There are some politicians who seem to resist every effort to streamline the defense budget or cut any weapons program.  In my view, we cannot afford that attitude.   According to a schematic from the Office of Management and Budget, in the President’s proposed 2012 budget just under 20 percent of spending would be for various defense-related matters.  Such a large portion of the federal budget cannot be “off limits” if we mean to achieve serious deficit and spending reductions.

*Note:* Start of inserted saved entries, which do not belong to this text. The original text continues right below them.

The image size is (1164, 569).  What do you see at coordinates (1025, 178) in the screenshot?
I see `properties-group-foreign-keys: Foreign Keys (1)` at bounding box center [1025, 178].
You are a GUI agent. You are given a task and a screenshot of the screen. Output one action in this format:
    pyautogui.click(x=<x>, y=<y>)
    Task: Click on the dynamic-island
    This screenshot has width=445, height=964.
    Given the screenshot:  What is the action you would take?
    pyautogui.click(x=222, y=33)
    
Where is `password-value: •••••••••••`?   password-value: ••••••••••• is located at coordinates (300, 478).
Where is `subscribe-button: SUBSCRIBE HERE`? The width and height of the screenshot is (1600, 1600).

I therefore think the President is right in saying that we must look to the defense budget for cuts.

I also think the defense budget raises much larger strategic and societal issues.  In fact, I wonder whether our focus on defense spending hasn’t encouraged generals and Presidents — including this President — to be more internationally adventurous than they should be.  At present America has troops in Iraq, troops fighting in Afghanistan, and troops participating to some extent in the NATO mission in Libya.  We seem to be involved, to some extent, in activities in Pakistan, Yemen, and other parts of the world.  We have military bases spread across the globe.  In the years since World War II — when our country was responding to a direct attack from one country and a declaration of war from another — has the United States ever tried to do so much militarily in so many far-flung places of the globe at the same time?

The nature of our military capabilities also has had an impact, I think, on our willingness to engage in some form of military action.  We have unmanned Predator drones and missiles that can inflict havoc from far away and planes that can help to discipline the outgunned ground forces of dictators like Qaddafi from a (usually) safe distance.  When you are the President and have such capabilities at the ready, isn’t it awfully tempting to agree to participate to some extent in the latest UN peacekeeping mission to help burnish your international rep, or to just lob a few cruise missiles at the distant bases of terrorist organizations and call it a day?

Obviously, it is a dangerous world, and we need a strong defense — but we also need to reevaluate what that means in a time of rapid changes.  In this instance, too, I wonder what President Obama really thinks.  His Administration has been very willing to use missiles and unmanned drones, and I’m not sure that someone who thinks we need to carefully reconsider our military role in the world would have become involved in the current Libyan venture.  I haven’t seen anything from this President, frankly, that gives me confidence that he should be the ultimate decisionmaker on how to reduce and reorient our military spending.